The agent is not learning. It is accumulating workarounds.

I have called this "Perpetual Novice Syndrome" in prior SRAL evaluations. Most agent frameworks provide persistence or memory, but not distilled corrective learning as a first-class loop. The agent stores what happened. It does not extract what to do differently next time.

A paper from UC Berkeley offers a concrete example of what changes when someone actually builds that loop. The domain is narrow. The lesson is not.

What happened

Agarwal et al. introduce Tk-Boost, a bolt-on framework that augments NL2SQL agents with tribal knowledge: corrective, reusable knowledge distilled from the agent's own mistakes on a database. NL2SQL agents translate natural language questions ("What were Nike's sales last quarter?") into executable SQL queries. They are one of the most common enterprise agent patterns, and one of the most error-prone.

The concept is instantly familiar. Tribal knowledge is the stuff nobody writes down but everyone knows.

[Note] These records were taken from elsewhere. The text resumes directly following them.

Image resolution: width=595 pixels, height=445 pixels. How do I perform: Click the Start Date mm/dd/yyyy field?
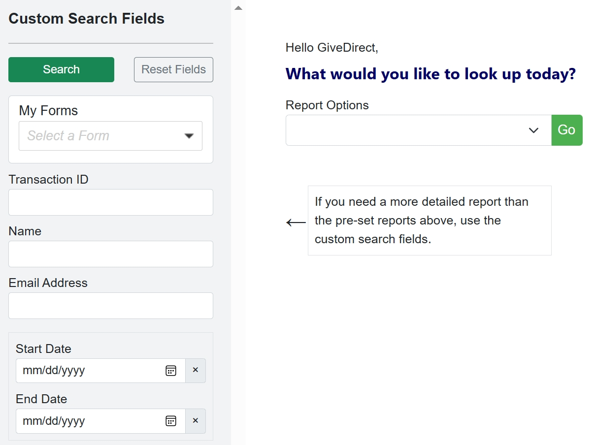[x=89, y=371]
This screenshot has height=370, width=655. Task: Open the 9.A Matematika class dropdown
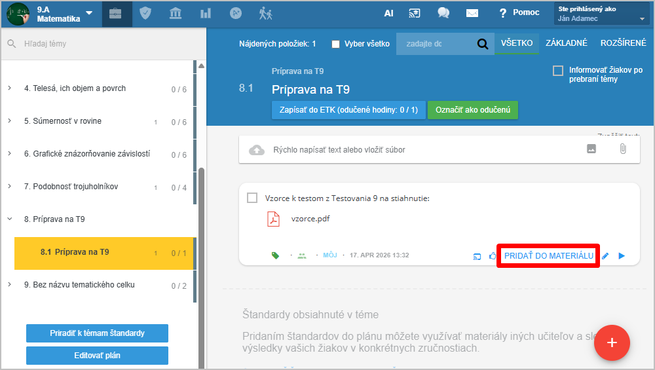pos(89,14)
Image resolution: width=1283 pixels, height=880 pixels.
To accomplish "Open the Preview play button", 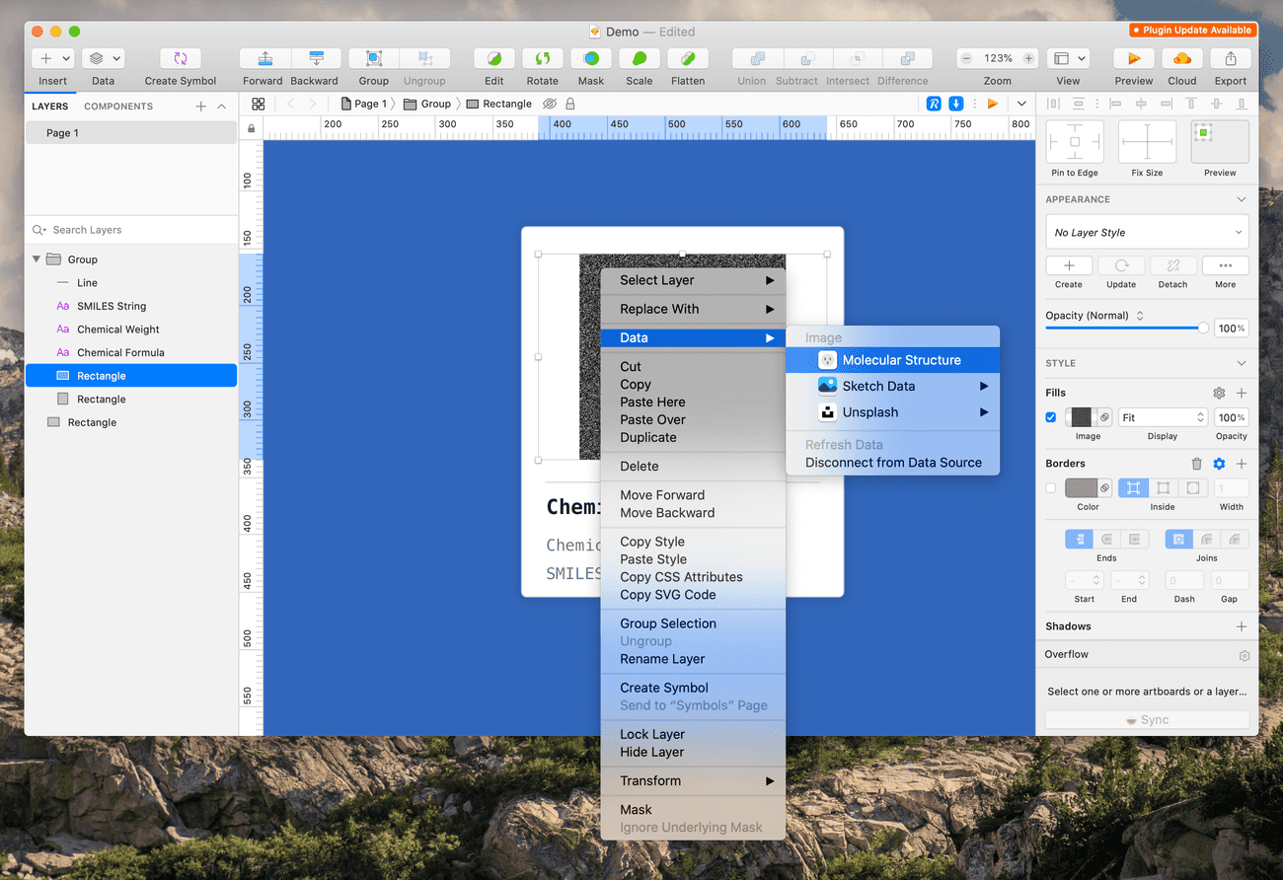I will [x=1133, y=59].
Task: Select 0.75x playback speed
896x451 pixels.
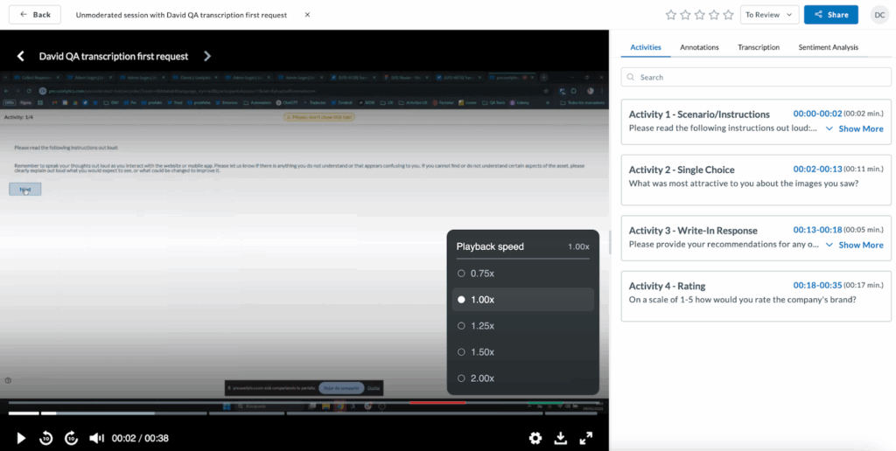Action: coord(481,274)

A senior analyst telling a junior: "Don't use the brand column. It is mostly NULL. Filter on name instead." That kind of knowledge does not come from reading the schema. It comes from experience.

"An NL2SQL agent should accumulate knowledge of how to correctly query a database through experience, rather than relying on facts derived from the data."

Tk-Boost improves agent accuracy by up to 16.9% on Spider 2.0 and 13.7% on BIRD, two standard benchmarks for evaluating NL2SQL agents on real-world databases. Memory-based baselines, including a Mem0-style approach, achieved less than 5% improvement with measurable regressions (roughly 3% on the SQLite slice, versus 1.2% for Tk-Boost).

Source: Agarwal, S., Biswal, A., Zeighami, S., Cheung, A., Gonzalez, J., & Parameswaran, A. G. (2026). Arming Data Agents with Tribal Knowledge. arXiv:2602.13521v2.

The short version

Tk-Boost does not prove that every agent can learn from experience. It shows something narrower and more useful: in domains where failures are verifiable, agents improve more from distilled corrective knowledge keyed to their own outputs than from retrieving similar past interactions. The difference is not incremental. It is structural.

The mistake people make

The default instinct when an agent repeats mistakes is to give it more context. Retrieve similar past interactions. Inject documentation. Expand the knowledge base.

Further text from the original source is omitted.